Man and boy

Another damp day, so after a morning of sorting out following our hectic few days, we thought the afternoon would be a good chance to search out and visit Seamus Heaney HomePlace in Bellaghy, Co. Derry. This is a new exhibition space, dedicated to the legacy of Seamus Heaney, in the place of his birth. The building itself is not quite what one might expect, but inside is wonderful. Spacious and brilliantly laid out, the exhibition traces Heaney’s life and work and inspiration, through photographs, memorabilia, personal stories and lots more. Usually we would both turn down the offer of an audio guide, but here it is great – type in a number given in a particular place in the exhibition and you can sit and listen to Heaney reading a related poem. An inspirational place. And it has a good café. Yes of course I bought a book, and this is taken from the well-known poem ‘Digging’:

Under my window, a clean rasping sound
When the spade sinks into the gravelly ground:
My father, digging . . . 
 
On our way out of Bellaghy we visited Heaney’s grave in the local churchyard.
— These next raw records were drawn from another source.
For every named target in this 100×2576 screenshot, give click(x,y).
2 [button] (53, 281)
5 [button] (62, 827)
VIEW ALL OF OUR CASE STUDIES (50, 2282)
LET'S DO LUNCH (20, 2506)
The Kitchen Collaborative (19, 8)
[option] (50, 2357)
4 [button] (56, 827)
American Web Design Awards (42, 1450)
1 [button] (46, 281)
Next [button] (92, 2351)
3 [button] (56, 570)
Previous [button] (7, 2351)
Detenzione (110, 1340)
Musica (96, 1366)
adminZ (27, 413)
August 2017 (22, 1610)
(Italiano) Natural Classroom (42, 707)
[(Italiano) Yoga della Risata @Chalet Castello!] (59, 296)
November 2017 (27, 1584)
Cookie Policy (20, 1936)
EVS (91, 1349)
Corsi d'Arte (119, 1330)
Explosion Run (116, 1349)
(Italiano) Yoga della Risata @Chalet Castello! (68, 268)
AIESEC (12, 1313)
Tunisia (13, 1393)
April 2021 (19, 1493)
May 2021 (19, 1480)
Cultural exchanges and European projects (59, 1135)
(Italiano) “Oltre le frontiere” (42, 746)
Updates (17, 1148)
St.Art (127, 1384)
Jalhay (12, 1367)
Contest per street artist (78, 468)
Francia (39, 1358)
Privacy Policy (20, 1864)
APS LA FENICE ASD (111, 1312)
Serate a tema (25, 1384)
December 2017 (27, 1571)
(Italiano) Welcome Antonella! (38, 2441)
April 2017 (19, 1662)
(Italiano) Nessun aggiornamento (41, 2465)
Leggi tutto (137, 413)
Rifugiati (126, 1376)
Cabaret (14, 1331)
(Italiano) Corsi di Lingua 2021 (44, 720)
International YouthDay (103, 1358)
Then we decided to visit the town of Ahoghill, not that far away. Not a lot to be said about this place, except that it was where Gordon’s family came from before they left for Scotland. Very little of what would have been there in the 1840s remains, but we were pleased to find the church where marriages and baptisms, which we had seen recorded at the Archives in Belfast, took place and found it would have been the same building. Somehow this seemed satisfactory – bridging the generations, as Heaney did.